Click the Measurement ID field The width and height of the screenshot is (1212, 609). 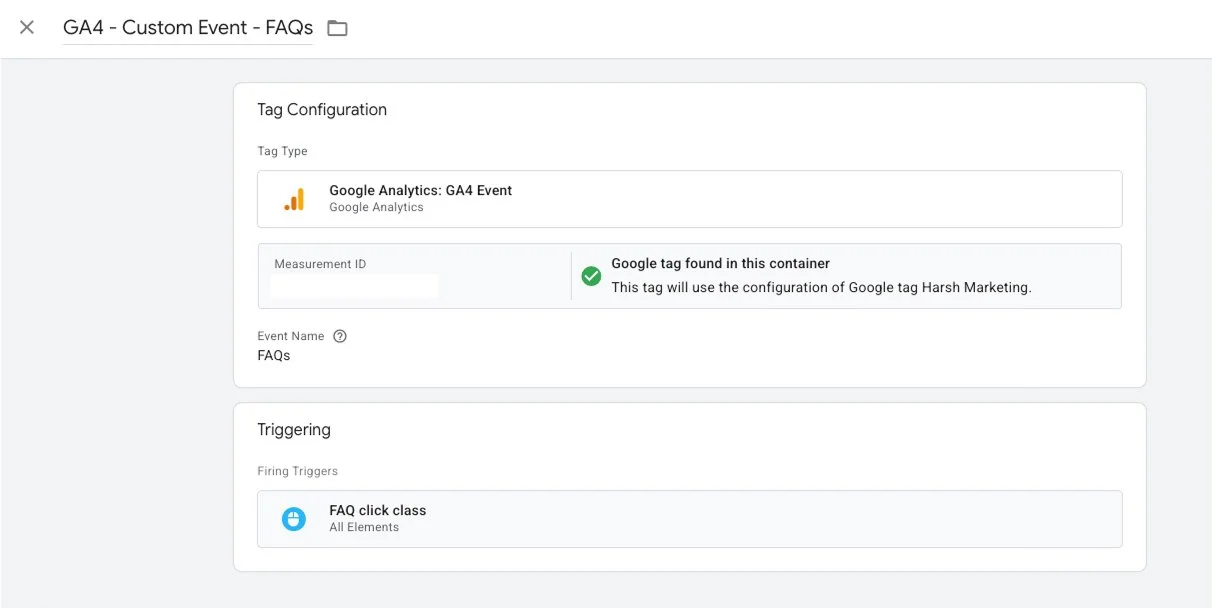(355, 287)
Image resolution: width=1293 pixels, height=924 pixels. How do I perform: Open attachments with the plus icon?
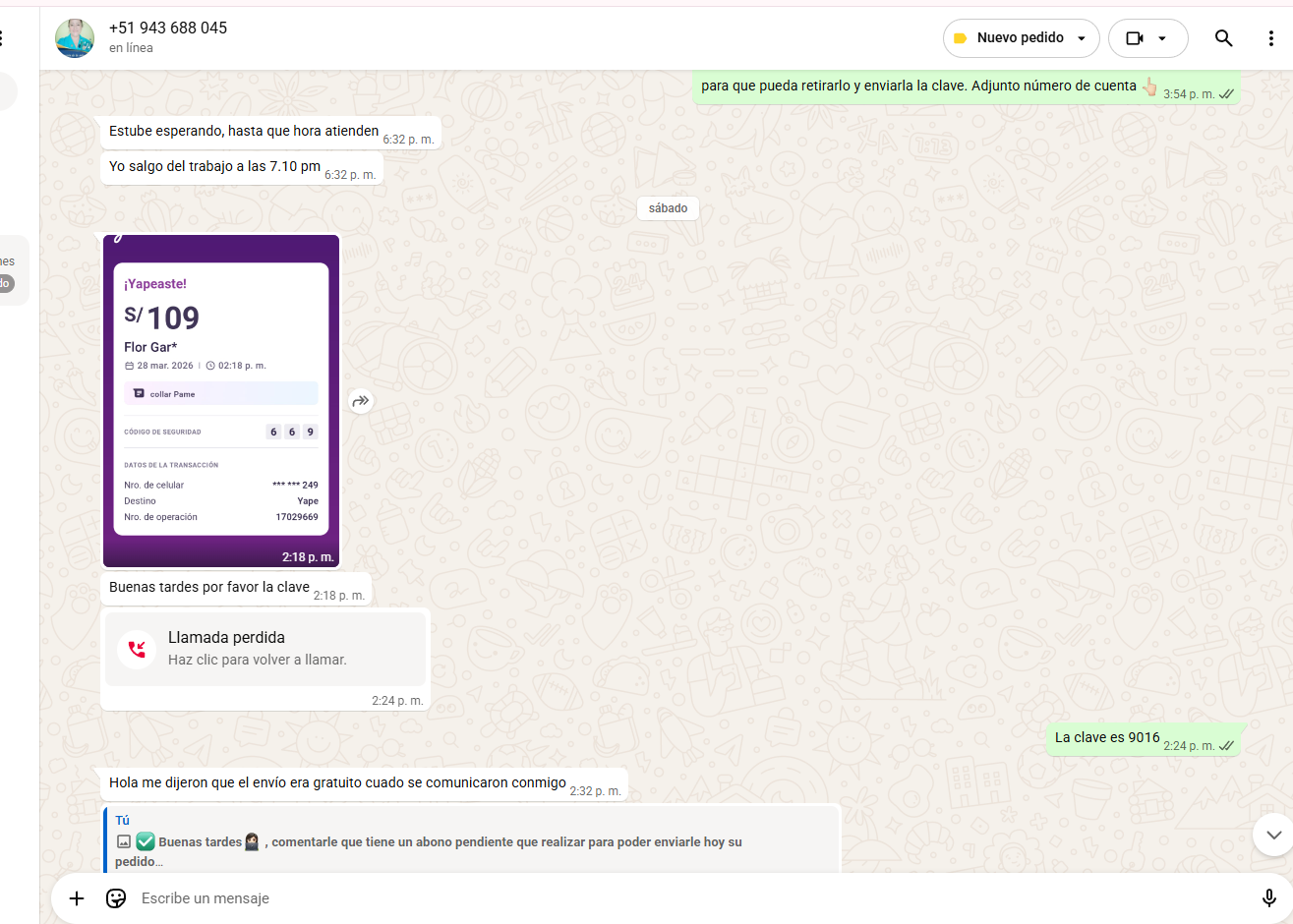(77, 898)
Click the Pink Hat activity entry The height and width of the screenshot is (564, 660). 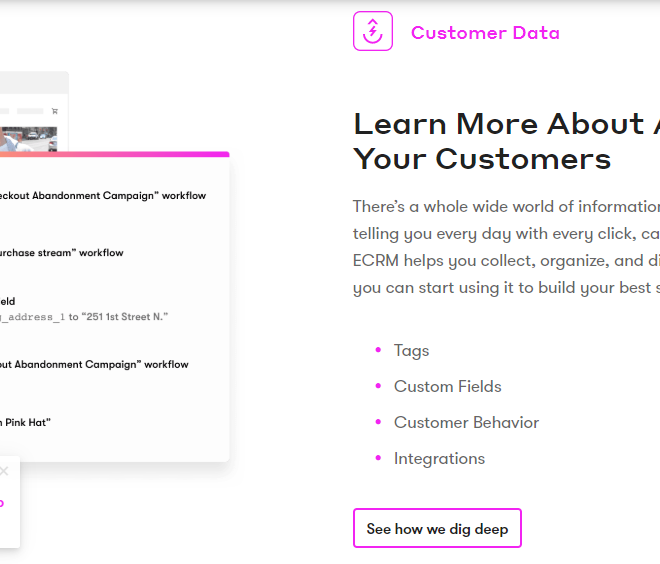click(25, 423)
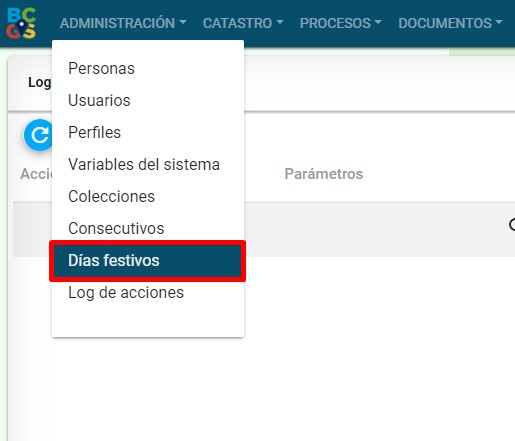Click the partially hidden Acci column header
This screenshot has width=515, height=441.
[36, 174]
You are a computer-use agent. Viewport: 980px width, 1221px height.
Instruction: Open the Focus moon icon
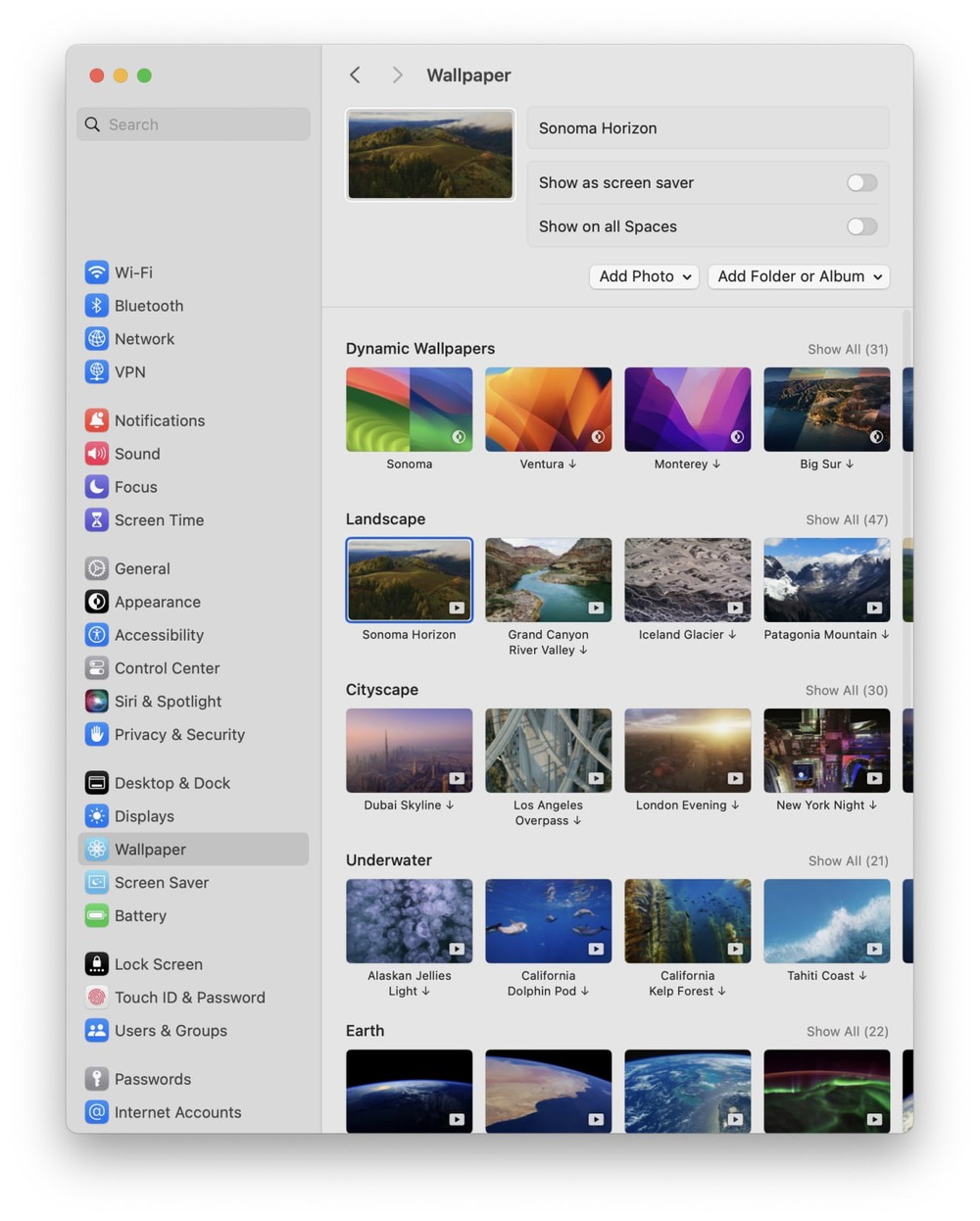tap(96, 487)
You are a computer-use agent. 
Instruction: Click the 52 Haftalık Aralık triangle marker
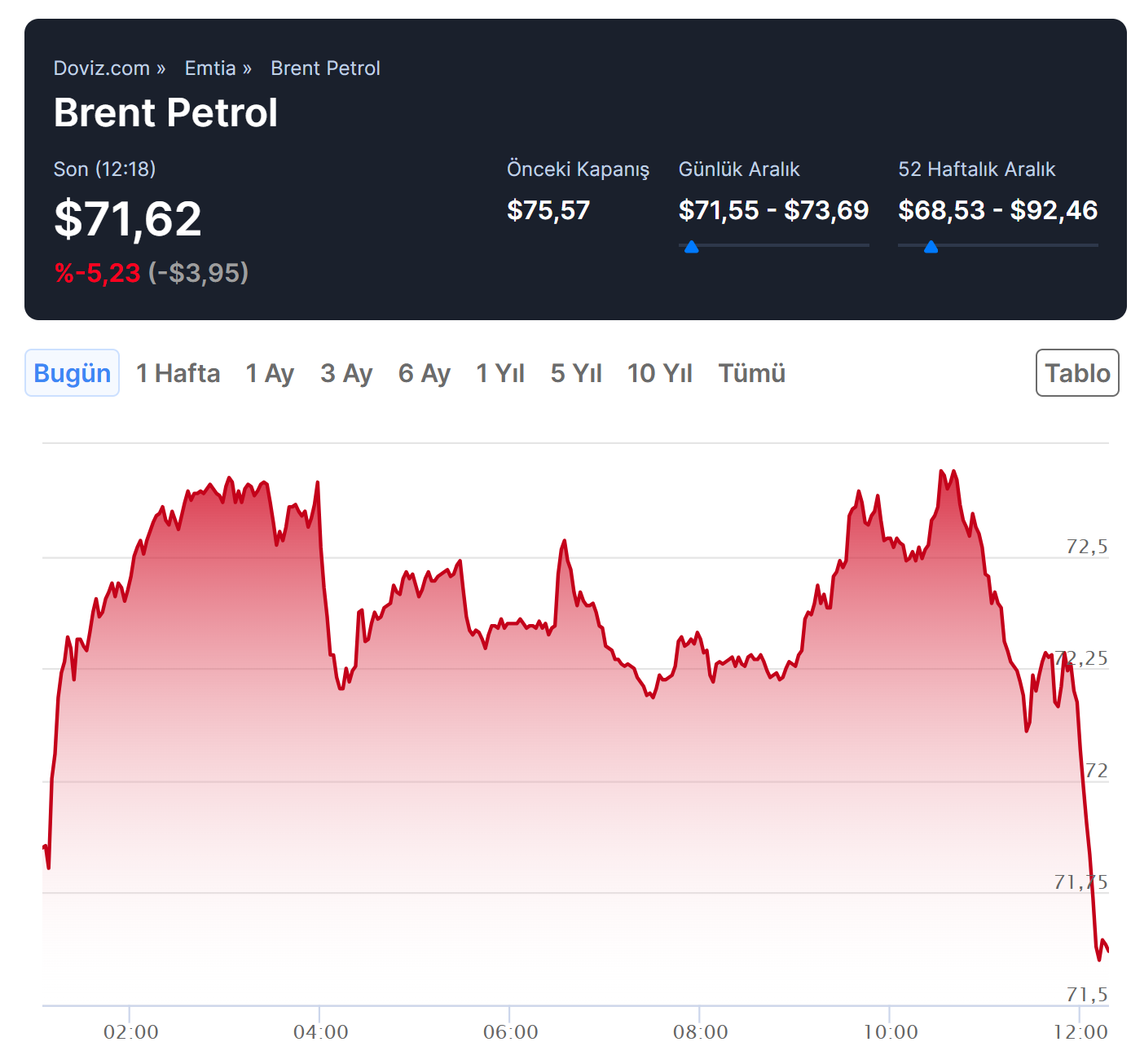click(x=931, y=247)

Your objective |
Pictures are not part of the copy. Extract exactly the lines from the line containing "You are a computer-use agent. Viewport: 980px" through the final line of the entries above, both included.

Exercise output |
You are a computer-use agent. Viewport: 980px width, 1221px height.
Instruction: Open the Focus moon icon
tap(96, 487)
You are a computer-use agent. 
Instruction: Click the 52 Haftalık Aralık triangle marker
click(x=931, y=247)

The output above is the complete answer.